UN: Assad regime refused aid delivery to Aleppo

UN calls to allow Humanitarian aids in Aleppo, rebels have little hope

The Assad regime has partially approved a United Nations aid plan for Syria but refused to deliver urgently needed aids to the rebel-held part of Aleppo, diplomats and a U.N. official said on Thursday.

Assad regime, backed by Russia, said on September 22 it was starting a new wide offensive to recapture the rebel-held parts of Aleppo after a week-long ceasefire was declared officially over on 19 September.

Assad regime has given a green light for UN convoys to deliver aid to 25 of 29 besieged and hard-to-reach areas across Syria, diplomats said.

But, crucially, not to the eastern districts of Aleppo that are controlled by rebels.

There are about 275,000 people trapped by the siege of eastern Aleppo, where civilians are suffering through daily bombing, including by bunker-buster and incendiary weapons, and through starvation, as limited supplies run out and aid convoys are blocked from the city.

Ramzy Ezzeldin Ramzy, deputy U.N. Special Envoy for Syria, confirmed receipt of the approvals after a weekly meeting of the humanitarian task force, composed of major and regional powers. He gave no details.

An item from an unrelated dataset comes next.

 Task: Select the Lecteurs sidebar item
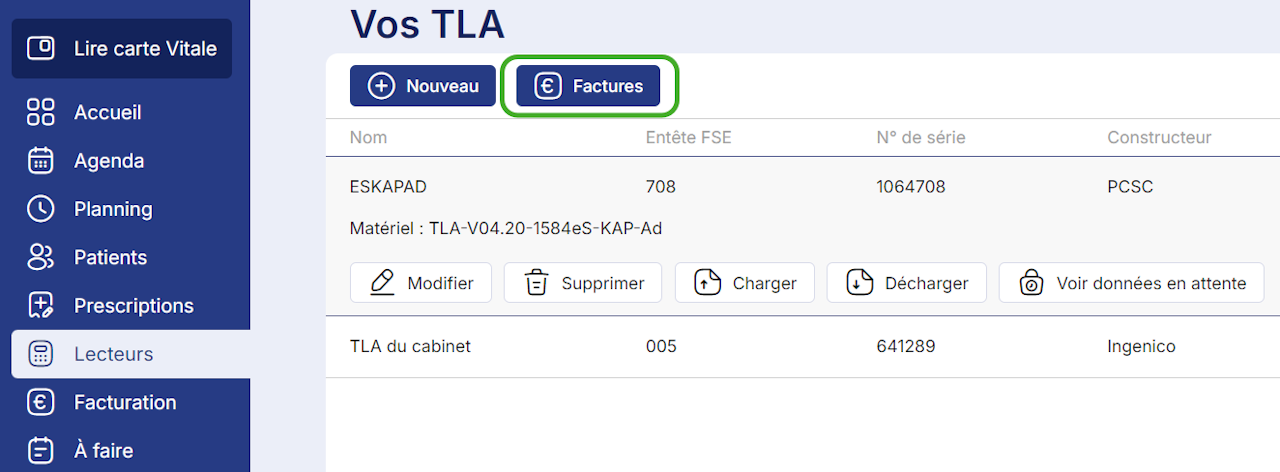click(x=113, y=354)
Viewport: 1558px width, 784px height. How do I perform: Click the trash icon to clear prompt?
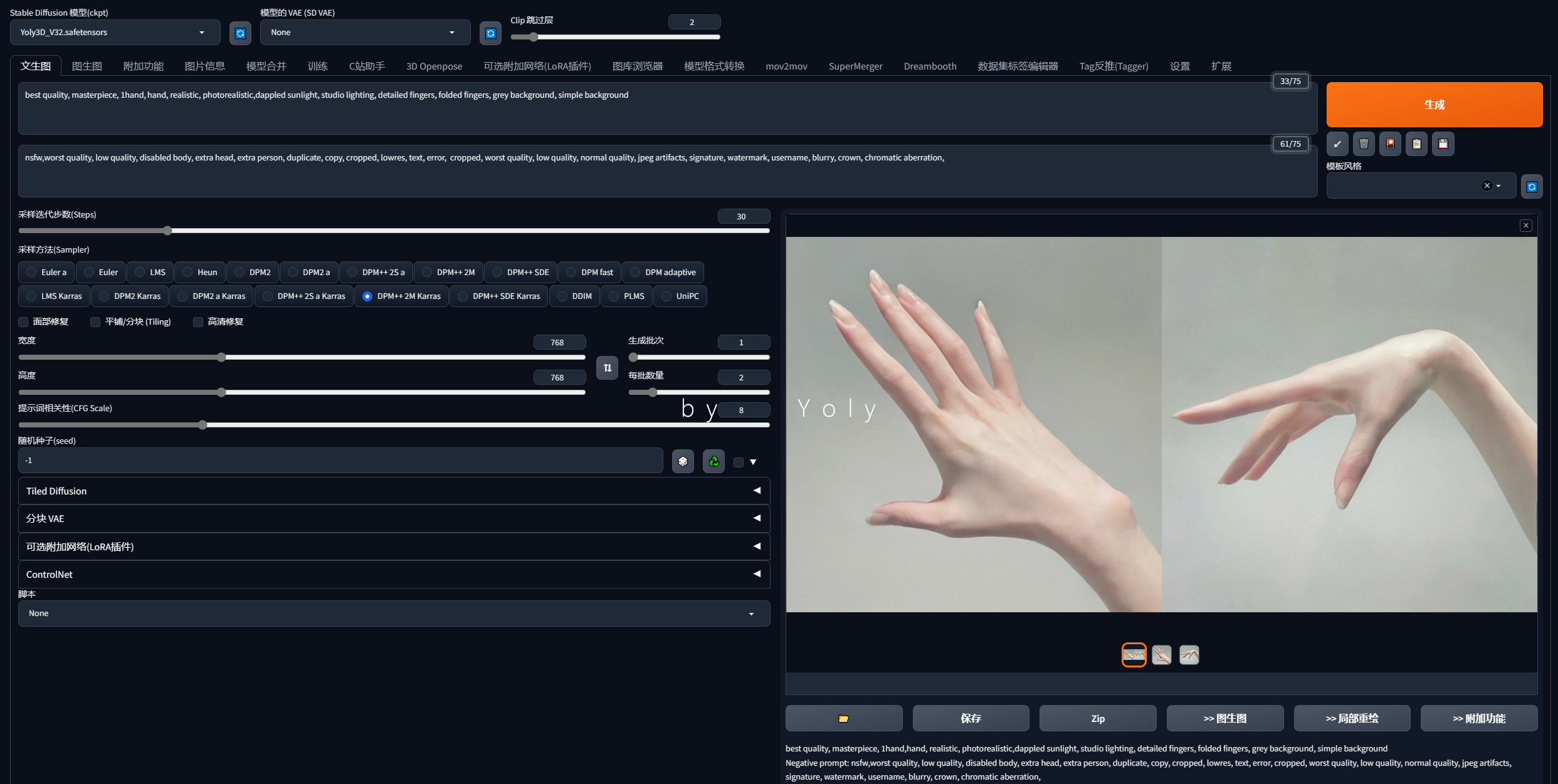[1364, 144]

“Of course, the approval of the plan is not sufficient, you know there are other steps that need to be taken so that deliveries can be made,” Ramzy told reporters. “And we call upon all parties to help in ensuring that these steps are taken as soon as possible so the U.N. will be able to deliver on its October plan as soon as possible.”

The U.N. has tried for weeks to evacuate the wounded and chronically sick from eastern Aleppo, but a ceasefire is required to do so, Ramzy said.

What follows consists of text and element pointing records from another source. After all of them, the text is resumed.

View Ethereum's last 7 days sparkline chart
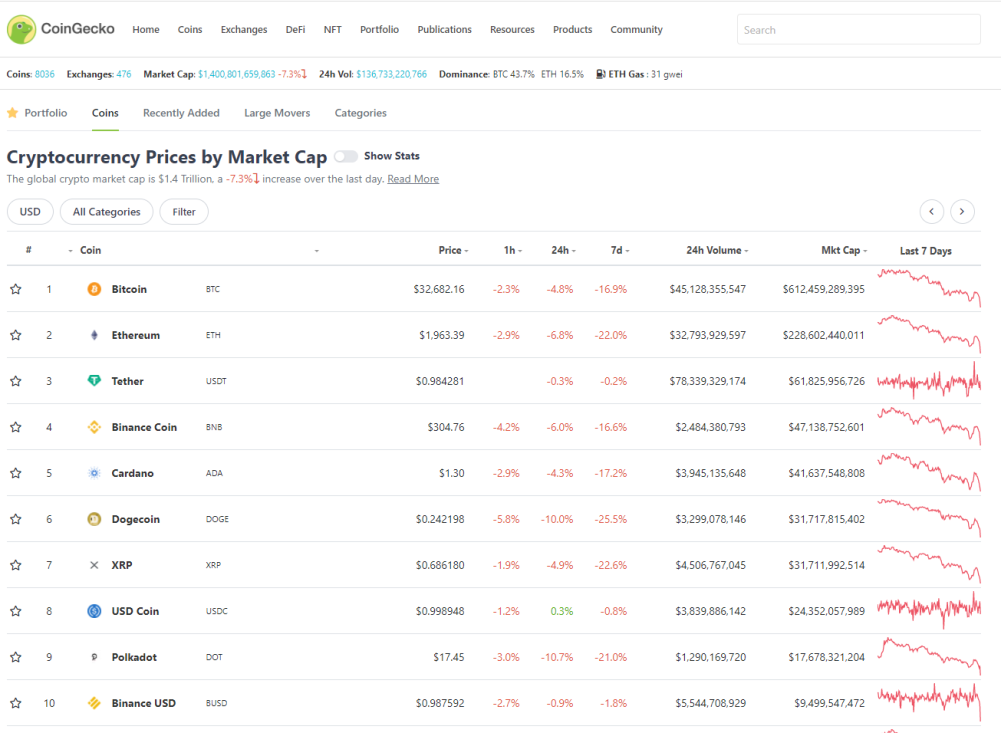The image size is (1001, 733). [928, 335]
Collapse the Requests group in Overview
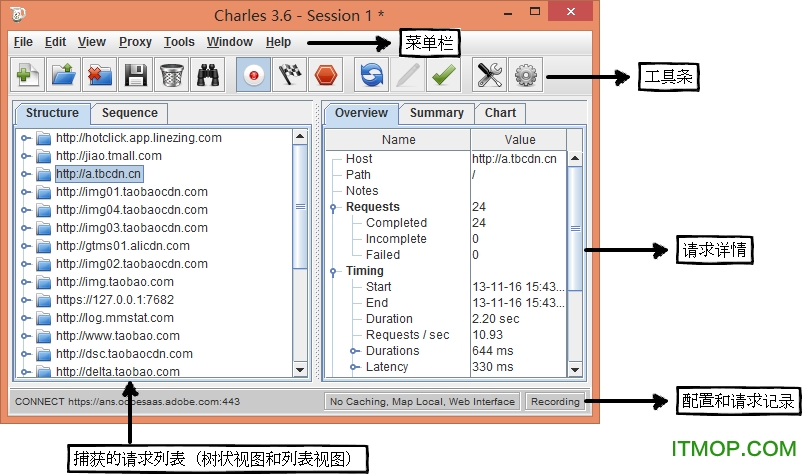The height and width of the screenshot is (474, 802). point(333,207)
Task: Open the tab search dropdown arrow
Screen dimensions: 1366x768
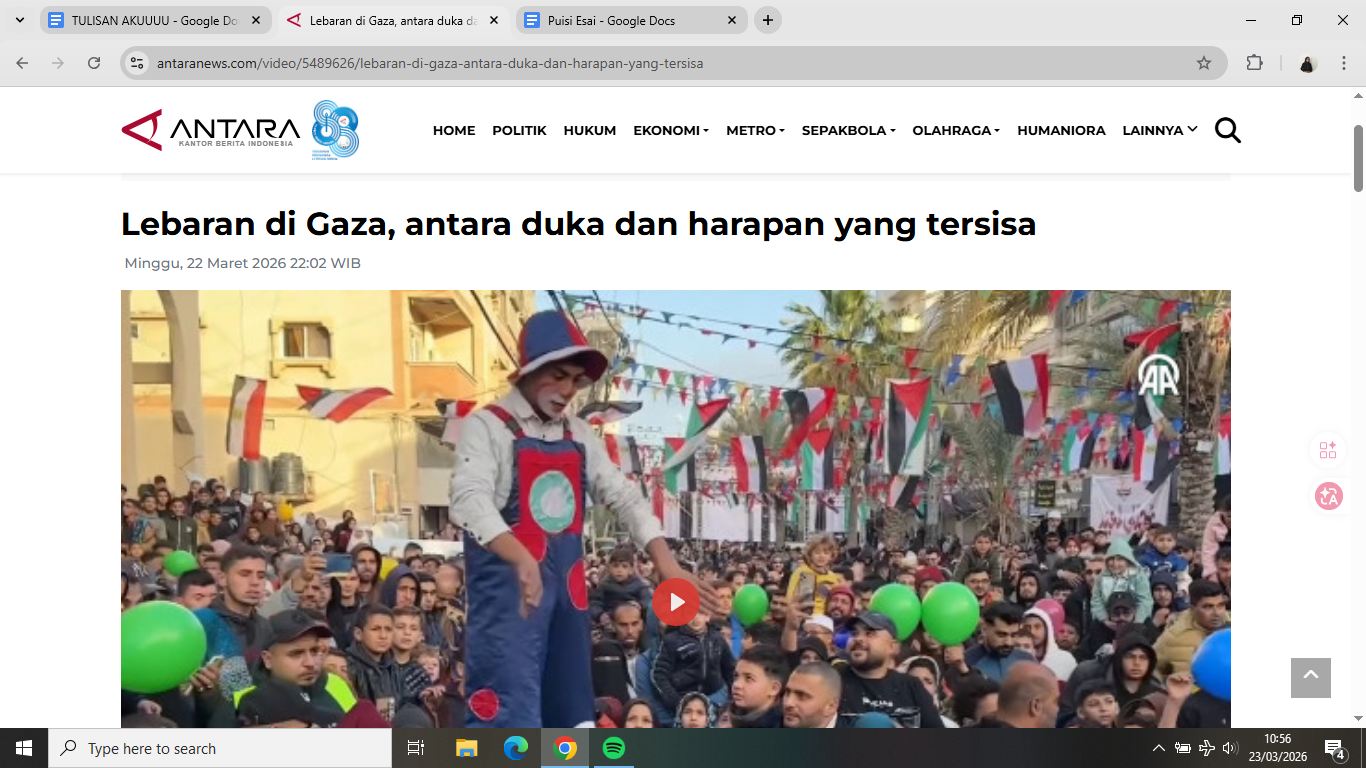Action: point(19,20)
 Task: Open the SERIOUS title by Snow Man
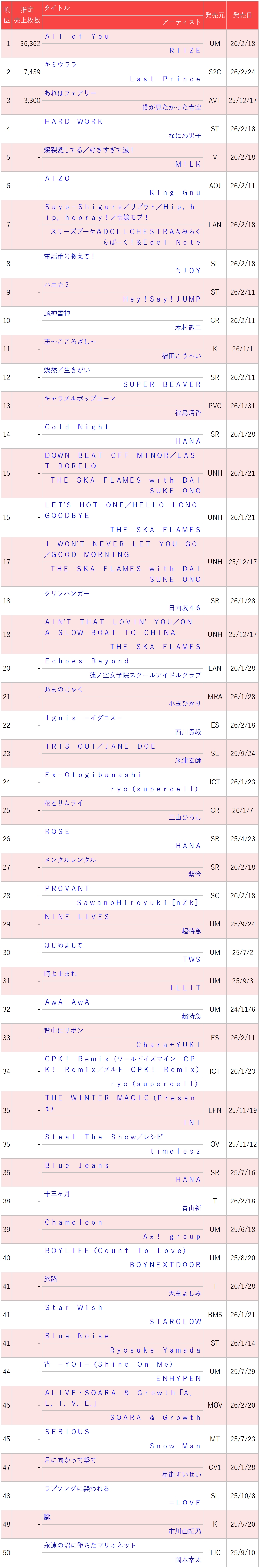point(67,1431)
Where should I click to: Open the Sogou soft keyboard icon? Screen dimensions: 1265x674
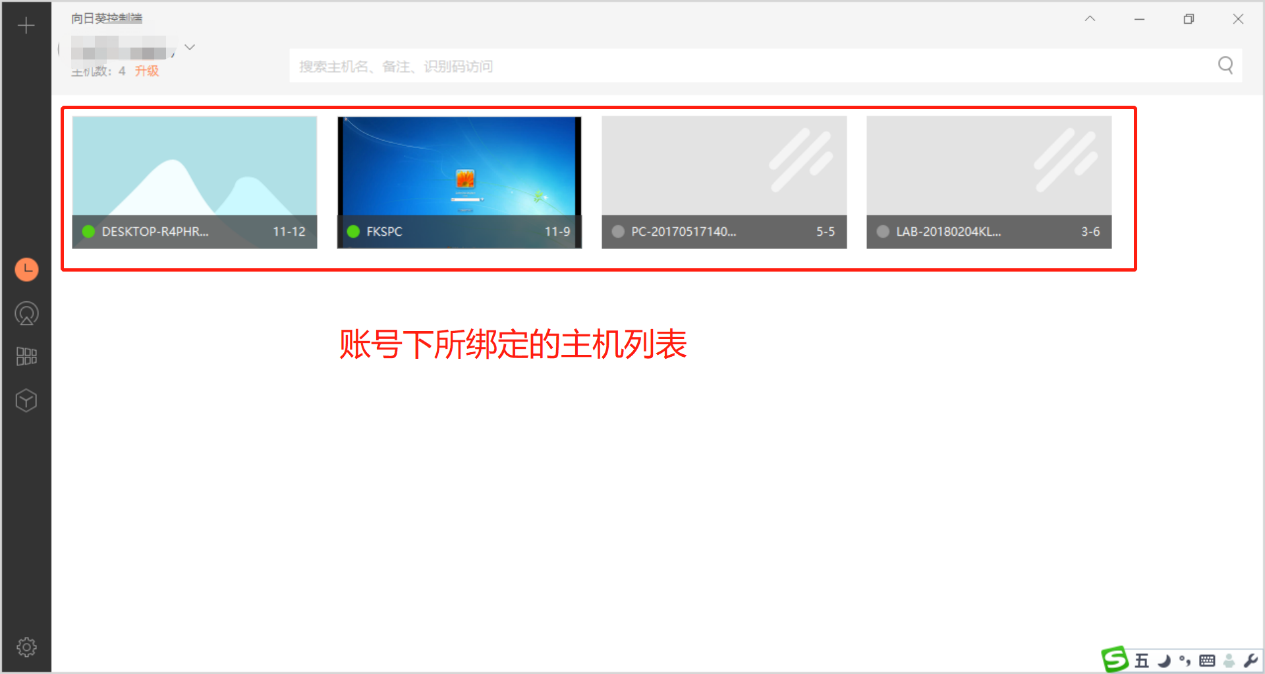click(x=1207, y=660)
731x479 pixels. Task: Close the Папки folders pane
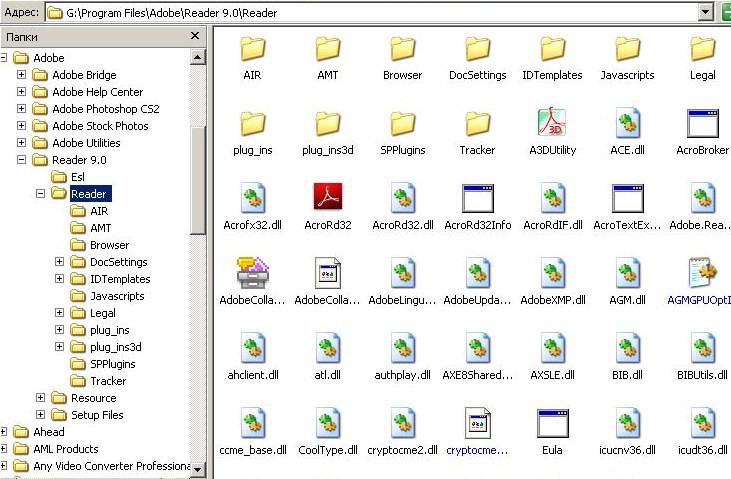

“Capacity to treat emergency cases is minimal, and that is why we are working on a plan for medical evacuations,” he said. “I think more than 200 are in a critical situation but I also heard the figure of 400 children that need to be evacuated.”

Ramzy’s boss, U.N. Syria envoy Staffan de Mistura, will join foreign ministers – including U.S. Secretary of State John Kerry and Russia’s Sergei Lavrov – meeting to discuss Syria in Lausanne on Saturday, Ramzy said.

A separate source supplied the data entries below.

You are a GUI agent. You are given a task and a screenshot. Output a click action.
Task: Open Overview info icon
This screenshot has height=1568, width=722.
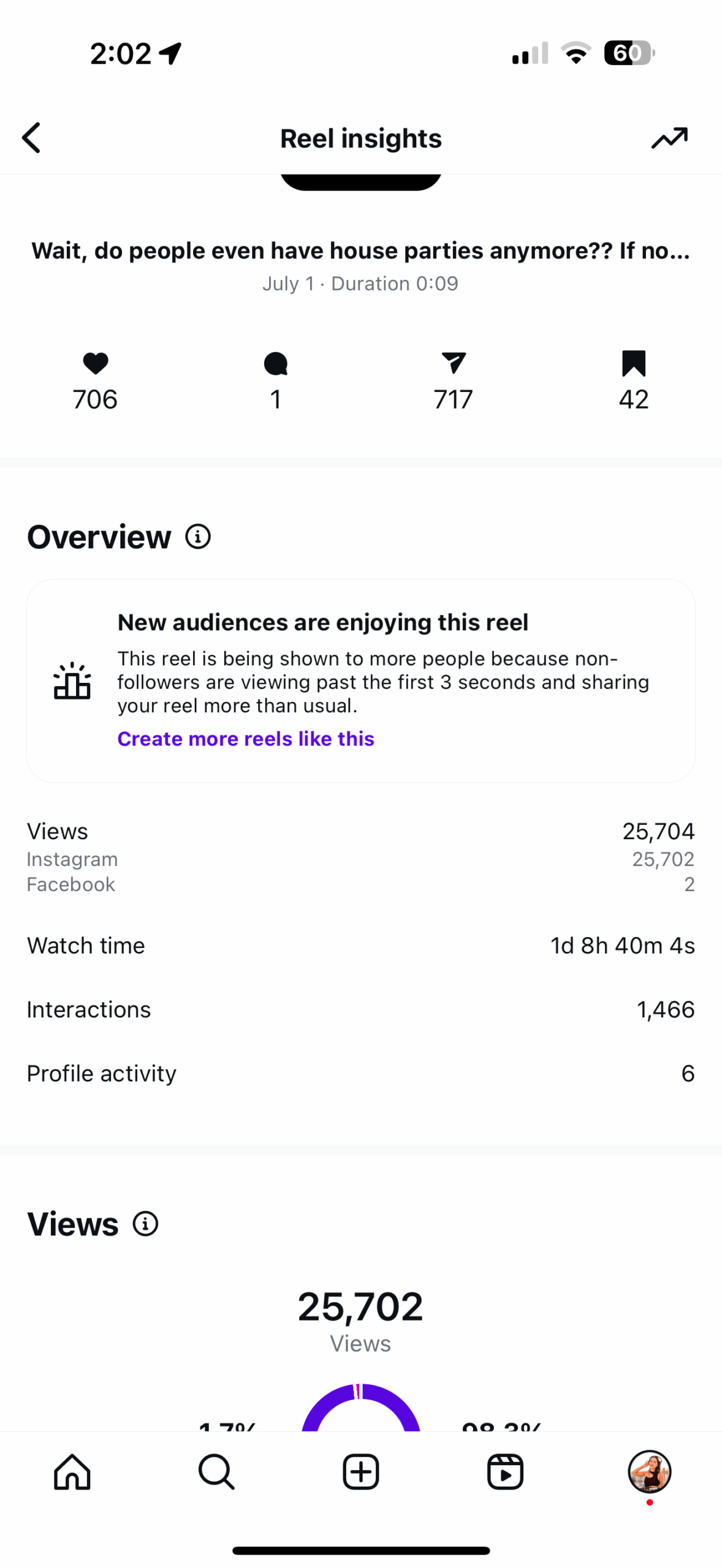[198, 537]
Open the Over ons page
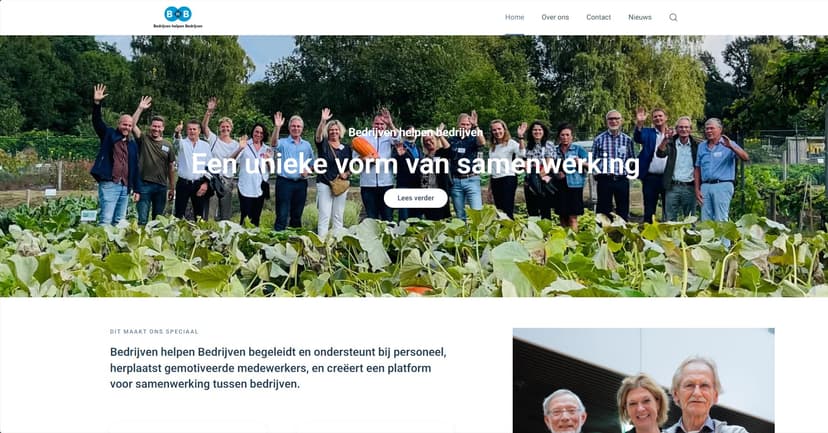 point(555,17)
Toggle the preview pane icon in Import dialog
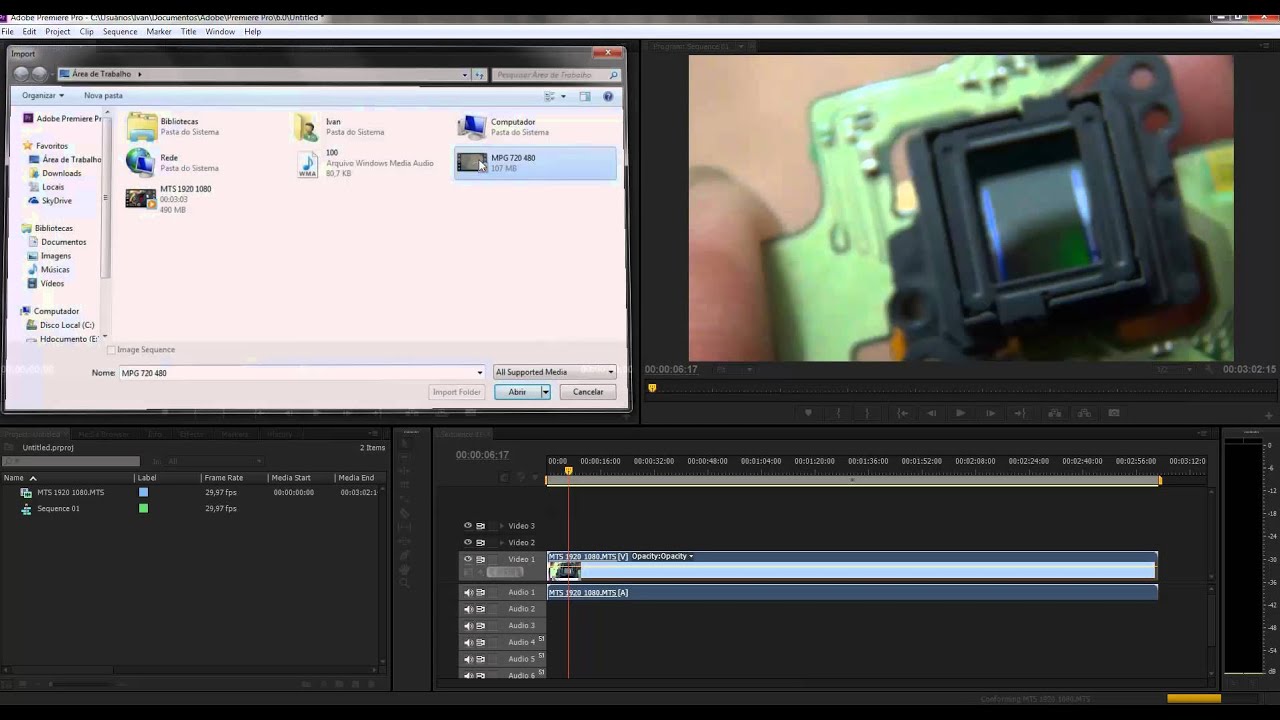 pos(585,96)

He declined to give details on what their focus would be.

The U.N. envoy for Syria, Staffan De Mistura, said Aleppo would be totally destroyed by December. The UN secretary general, Ban Ki-moon, called it “worse than a slaughterhouse”.

The Assad regime forces, backed by Russian air power, Iranian ground forces and Shi’ite militia fighters from Iran, Iraq, and Lebanon, has been tightening its grip on rebel-held districts of Aleppo this year, and this summer achieved a long-held goal of fully encircling the area.

Recovering full control of the rebels’ last significant urban area would be the most important victory of the war so far for Assad, strengthening his control over Syria’s most populous and strategically important regions.